Tuesday, 16 April 2013

Thoughts on Boston

In the aftermath of the bombing of the Boston Marathon, we have read and heard stories of countless people offering aid and prayers to the victims and families. In the wake of tragedy, we find hope and compassion in humanity.  But while a nation grieves, while we in North America are shaken by an attack so close to home, there is something I feel we are forgetting.

You see, what happened yesterday in Boston is an everyday occurrence for countless lives in other parts of the world.

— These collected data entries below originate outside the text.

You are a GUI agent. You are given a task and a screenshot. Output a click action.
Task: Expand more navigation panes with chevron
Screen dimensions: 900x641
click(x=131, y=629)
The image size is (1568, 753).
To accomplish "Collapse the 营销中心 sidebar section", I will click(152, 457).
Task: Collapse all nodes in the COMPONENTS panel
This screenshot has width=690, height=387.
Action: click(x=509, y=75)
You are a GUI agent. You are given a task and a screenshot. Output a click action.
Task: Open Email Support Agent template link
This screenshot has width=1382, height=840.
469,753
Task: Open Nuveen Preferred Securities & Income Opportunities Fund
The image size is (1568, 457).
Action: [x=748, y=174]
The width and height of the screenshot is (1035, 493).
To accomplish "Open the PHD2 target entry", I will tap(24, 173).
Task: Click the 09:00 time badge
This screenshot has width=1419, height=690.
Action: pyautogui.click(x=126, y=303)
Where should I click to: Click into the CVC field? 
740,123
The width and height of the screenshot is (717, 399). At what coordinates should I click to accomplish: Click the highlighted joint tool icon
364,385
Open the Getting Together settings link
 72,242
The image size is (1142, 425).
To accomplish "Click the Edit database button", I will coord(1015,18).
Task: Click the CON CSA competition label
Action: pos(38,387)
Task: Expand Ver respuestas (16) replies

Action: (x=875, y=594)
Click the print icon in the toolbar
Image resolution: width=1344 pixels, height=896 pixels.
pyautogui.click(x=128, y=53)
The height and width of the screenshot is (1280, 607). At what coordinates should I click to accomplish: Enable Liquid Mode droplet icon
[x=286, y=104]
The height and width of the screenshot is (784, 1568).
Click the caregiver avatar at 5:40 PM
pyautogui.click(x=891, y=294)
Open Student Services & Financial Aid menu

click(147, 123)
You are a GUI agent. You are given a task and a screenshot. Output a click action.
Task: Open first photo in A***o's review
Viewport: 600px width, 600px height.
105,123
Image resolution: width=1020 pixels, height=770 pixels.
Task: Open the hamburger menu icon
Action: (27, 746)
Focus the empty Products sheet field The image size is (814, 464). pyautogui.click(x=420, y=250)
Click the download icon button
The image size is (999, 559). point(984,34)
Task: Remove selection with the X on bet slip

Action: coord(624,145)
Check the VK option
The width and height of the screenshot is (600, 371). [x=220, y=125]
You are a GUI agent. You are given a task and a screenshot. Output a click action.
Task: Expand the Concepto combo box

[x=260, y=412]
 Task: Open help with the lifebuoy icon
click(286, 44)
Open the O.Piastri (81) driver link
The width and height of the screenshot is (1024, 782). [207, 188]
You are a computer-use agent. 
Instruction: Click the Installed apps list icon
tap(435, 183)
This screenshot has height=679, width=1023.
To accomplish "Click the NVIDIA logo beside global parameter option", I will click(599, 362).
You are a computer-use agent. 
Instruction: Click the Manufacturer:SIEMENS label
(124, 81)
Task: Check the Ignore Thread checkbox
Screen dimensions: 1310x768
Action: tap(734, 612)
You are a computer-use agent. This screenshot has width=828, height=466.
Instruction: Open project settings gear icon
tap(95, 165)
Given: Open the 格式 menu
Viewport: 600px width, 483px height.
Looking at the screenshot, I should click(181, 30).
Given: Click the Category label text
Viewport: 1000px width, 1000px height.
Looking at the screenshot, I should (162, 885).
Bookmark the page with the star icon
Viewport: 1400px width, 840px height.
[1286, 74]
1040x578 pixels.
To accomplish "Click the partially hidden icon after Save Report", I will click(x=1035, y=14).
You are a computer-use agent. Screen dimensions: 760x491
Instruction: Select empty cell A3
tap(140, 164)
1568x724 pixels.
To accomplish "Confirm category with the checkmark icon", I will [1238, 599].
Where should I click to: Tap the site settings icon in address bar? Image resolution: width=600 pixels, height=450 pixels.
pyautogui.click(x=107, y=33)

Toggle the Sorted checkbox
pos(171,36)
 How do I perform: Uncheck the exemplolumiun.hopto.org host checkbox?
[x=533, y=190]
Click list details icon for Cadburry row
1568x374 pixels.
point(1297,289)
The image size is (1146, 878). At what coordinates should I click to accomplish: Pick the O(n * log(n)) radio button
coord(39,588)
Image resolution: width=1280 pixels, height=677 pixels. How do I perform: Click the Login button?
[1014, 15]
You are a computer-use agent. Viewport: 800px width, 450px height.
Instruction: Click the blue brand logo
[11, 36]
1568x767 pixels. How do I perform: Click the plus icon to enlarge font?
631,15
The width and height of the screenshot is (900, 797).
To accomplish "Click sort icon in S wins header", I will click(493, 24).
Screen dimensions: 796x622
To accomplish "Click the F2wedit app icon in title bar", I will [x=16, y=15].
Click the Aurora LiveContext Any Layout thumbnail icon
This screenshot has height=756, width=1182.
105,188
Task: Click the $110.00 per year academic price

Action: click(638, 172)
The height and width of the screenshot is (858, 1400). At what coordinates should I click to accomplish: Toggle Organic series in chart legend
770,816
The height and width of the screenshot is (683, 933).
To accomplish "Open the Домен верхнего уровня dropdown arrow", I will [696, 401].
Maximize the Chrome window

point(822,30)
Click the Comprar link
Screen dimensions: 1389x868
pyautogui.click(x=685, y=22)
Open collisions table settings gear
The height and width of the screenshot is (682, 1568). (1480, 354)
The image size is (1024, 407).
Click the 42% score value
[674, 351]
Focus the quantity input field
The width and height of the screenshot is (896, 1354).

Don’t get me wrong – I am not in any way trying to downplay the terrible events in Boston. My heart goes out to everyone affected and I have certainly been praying.  But it remains to be said that there are a lot of people in the world who are all too familiar with this sort of suffering.

Take Syria for example. This is a broken nation where, averaged out, there have been 6 children killed per day for over 2 years. That number is staggering and it only gets worse. With a climbing death toll of over 70 000 (10 per cent of which are women and children), the horror to which our eyes have only just been opened is a never-ending reality for over 2 million children in Syria. These are the stories that aren’t widely circulated: of torture and stolen education and rape that also deserve our attention. The first-hand accounts are heart-rending.

Yesterday, Twitter and other social networks were abuzz with posts about praying for Boston. It’s heartening to know that we are willing to rally behind victims and stand against hatred. I would only ask that we do not leave out the rest of humanity’s sufferers. It would only take a little more of our time to offer up a prayer to the rest of the world too.

To finish, I would like to make a comment on the picture at the top of this post. It is a photograph of a young Syrian boy in a refugee camp in Jordan; but it could be a picture of a boy anywhere in the world.

You see, fear and pain are universal. Peace isn’t.

But it’s something that we take for granted.